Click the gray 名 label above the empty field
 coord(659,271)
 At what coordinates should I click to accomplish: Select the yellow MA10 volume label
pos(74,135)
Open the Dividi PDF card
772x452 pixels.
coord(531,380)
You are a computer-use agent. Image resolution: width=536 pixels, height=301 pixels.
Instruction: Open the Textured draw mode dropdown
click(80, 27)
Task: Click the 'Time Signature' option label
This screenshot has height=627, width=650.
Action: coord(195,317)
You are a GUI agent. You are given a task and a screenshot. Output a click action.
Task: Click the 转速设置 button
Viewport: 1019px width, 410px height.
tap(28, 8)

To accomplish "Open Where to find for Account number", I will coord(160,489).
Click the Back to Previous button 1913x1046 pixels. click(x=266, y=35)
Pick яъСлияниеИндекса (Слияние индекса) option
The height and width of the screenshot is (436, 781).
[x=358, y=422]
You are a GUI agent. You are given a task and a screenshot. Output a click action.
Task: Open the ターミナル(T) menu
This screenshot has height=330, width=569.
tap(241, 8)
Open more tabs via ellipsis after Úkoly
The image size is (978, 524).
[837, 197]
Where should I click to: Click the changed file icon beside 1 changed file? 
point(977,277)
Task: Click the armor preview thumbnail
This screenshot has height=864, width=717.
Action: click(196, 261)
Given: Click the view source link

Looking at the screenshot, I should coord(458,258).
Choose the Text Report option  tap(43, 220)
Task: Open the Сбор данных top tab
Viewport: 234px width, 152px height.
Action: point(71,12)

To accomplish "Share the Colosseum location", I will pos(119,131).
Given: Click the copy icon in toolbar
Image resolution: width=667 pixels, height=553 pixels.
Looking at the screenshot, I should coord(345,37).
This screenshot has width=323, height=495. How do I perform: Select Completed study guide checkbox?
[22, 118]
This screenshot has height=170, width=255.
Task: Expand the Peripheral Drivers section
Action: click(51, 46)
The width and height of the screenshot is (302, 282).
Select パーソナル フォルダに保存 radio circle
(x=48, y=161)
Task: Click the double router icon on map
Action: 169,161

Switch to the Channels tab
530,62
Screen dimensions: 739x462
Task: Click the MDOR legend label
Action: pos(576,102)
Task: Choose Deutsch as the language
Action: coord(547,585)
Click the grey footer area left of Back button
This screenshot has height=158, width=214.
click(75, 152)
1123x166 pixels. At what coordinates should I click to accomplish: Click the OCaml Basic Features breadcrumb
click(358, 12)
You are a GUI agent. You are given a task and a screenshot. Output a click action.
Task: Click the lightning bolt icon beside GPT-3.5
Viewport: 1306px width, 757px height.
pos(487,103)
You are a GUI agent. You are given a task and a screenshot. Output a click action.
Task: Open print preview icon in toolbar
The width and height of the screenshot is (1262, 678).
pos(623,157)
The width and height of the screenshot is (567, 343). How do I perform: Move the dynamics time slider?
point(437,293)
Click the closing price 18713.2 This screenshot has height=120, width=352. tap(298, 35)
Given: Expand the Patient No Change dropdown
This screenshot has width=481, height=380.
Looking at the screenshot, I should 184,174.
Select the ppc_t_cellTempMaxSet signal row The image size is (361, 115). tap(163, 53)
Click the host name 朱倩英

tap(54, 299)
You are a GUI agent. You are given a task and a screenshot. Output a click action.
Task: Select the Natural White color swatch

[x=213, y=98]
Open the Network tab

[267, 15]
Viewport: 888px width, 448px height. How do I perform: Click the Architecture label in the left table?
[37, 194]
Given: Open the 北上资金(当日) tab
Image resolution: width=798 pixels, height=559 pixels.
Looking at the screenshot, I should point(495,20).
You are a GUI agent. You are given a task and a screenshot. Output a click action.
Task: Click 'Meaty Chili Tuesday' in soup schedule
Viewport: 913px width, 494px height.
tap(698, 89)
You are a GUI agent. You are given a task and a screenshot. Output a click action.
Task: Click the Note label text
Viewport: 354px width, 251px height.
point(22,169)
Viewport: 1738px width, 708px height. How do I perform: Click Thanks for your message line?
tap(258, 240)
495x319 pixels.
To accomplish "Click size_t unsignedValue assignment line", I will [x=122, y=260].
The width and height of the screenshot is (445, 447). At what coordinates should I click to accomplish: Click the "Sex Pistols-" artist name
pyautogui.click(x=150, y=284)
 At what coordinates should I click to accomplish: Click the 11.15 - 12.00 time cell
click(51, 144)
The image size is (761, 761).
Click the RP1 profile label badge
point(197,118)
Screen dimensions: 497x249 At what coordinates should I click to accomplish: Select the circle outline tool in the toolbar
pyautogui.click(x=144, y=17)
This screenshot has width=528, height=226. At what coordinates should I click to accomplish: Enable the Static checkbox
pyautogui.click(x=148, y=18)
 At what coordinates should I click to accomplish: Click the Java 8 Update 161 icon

****************

» **WHAT IS REQUIRED**: Copy all of the entries above word for word, line by line, without changing anything.

» **RESULT OF THE EXERCISE**:
Click the gray 名 label above the empty field
 coord(659,271)
 At what coordinates should I click to accomplish: Select the yellow MA10 volume label
pos(74,135)
Open the Dividi PDF card
772x452 pixels.
coord(531,380)
You are a computer-use agent. Image resolution: width=536 pixels, height=301 pixels.
Instruction: Open the Textured draw mode dropdown
click(80, 27)
Task: Click the 'Time Signature' option label
This screenshot has height=627, width=650.
Action: coord(195,317)
You are a GUI agent. You are given a task and a screenshot. Output a click action.
Task: Click the 转速设置 button
Viewport: 1019px width, 410px height.
tap(28, 8)

To accomplish "Open Where to find for Account number", I will coord(160,489).
Click the Back to Previous button 1913x1046 pixels. click(x=266, y=35)
Pick яъСлияниеИндекса (Слияние индекса) option
The height and width of the screenshot is (436, 781).
[x=358, y=422]
You are a GUI agent. You are given a task and a screenshot. Output a click action.
Task: Open the ターミナル(T) menu
This screenshot has height=330, width=569.
tap(241, 8)
Open more tabs via ellipsis after Úkoly
The image size is (978, 524).
[837, 197]
Where should I click to: Click the changed file icon beside 1 changed file? 
point(977,277)
Task: Click the armor preview thumbnail
This screenshot has height=864, width=717.
Action: click(196, 261)
Given: Click the view source link

Looking at the screenshot, I should coord(458,258).
Choose the Text Report option  tap(43, 220)
Task: Open the Сбор данных top tab
Viewport: 234px width, 152px height.
Action: point(71,12)

To accomplish "Share the Colosseum location", I will pos(119,131).
Given: Click the copy icon in toolbar
Image resolution: width=667 pixels, height=553 pixels.
Looking at the screenshot, I should coord(345,37).
This screenshot has width=323, height=495. How do I perform: Select Completed study guide checkbox?
[22, 118]
This screenshot has height=170, width=255.
Task: Expand the Peripheral Drivers section
Action: click(51, 46)
The width and height of the screenshot is (302, 282).
Select パーソナル フォルダに保存 radio circle
(x=48, y=161)
Task: Click the double router icon on map
Action: 169,161

Switch to the Channels tab
530,62
Screen dimensions: 739x462
Task: Click the MDOR legend label
Action: pos(576,102)
Task: Choose Deutsch as the language
Action: coord(547,585)
Click the grey footer area left of Back button
This screenshot has height=158, width=214.
click(75, 152)
1123x166 pixels. At what coordinates should I click to accomplish: Click the OCaml Basic Features breadcrumb
click(358, 12)
You are a GUI agent. You are given a task and a screenshot. Output a click action.
Task: Click the lightning bolt icon beside GPT-3.5
Viewport: 1306px width, 757px height.
pos(487,103)
You are a GUI agent. You are given a task and a screenshot. Output a click action.
Task: Open print preview icon in toolbar
The width and height of the screenshot is (1262, 678).
pos(623,157)
The width and height of the screenshot is (567, 343). How do I perform: Move the dynamics time slider?
point(437,293)
Click the closing price 18713.2 This screenshot has height=120, width=352. tap(298, 35)
Given: Expand the Patient No Change dropdown
This screenshot has width=481, height=380.
Looking at the screenshot, I should 184,174.
Select the ppc_t_cellTempMaxSet signal row The image size is (361, 115). tap(163, 53)
Click the host name 朱倩英

tap(54, 299)
You are a GUI agent. You are given a task and a screenshot. Output a click action.
Task: Select the Natural White color swatch

[x=213, y=98]
Open the Network tab

[267, 15]
Viewport: 888px width, 448px height. How do I perform: Click the Architecture label in the left table?
[37, 194]
Given: Open the 北上资金(当日) tab
Image resolution: width=798 pixels, height=559 pixels.
Looking at the screenshot, I should point(495,20).
You are a GUI agent. You are given a task and a screenshot. Output a click action.
Task: Click 'Meaty Chili Tuesday' in soup schedule
Viewport: 913px width, 494px height.
tap(698, 89)
You are a GUI agent. You are given a task and a screenshot. Output a click action.
Task: Click the Note label text
Viewport: 354px width, 251px height.
point(22,169)
Viewport: 1738px width, 708px height. How do I perform: Click Thanks for your message line?
tap(258, 240)
495x319 pixels.
To accomplish "Click size_t unsignedValue assignment line", I will [x=122, y=260].
The width and height of the screenshot is (445, 447). At what coordinates should I click to accomplish: Click the "Sex Pistols-" artist name
pyautogui.click(x=150, y=284)
 At what coordinates should I click to accomplish: Click the 11.15 - 12.00 time cell
click(51, 144)
The image size is (761, 761).
Click the RP1 profile label badge
point(197,118)
Screen dimensions: 497x249 At what coordinates should I click to accomplish: Select the circle outline tool in the toolbar
pyautogui.click(x=144, y=17)
This screenshot has width=528, height=226. At what coordinates should I click to accomplish: Enable the Static checkbox
pyautogui.click(x=148, y=18)
 At what coordinates should I click to accomplish: Click the Java 8 Update 161 icon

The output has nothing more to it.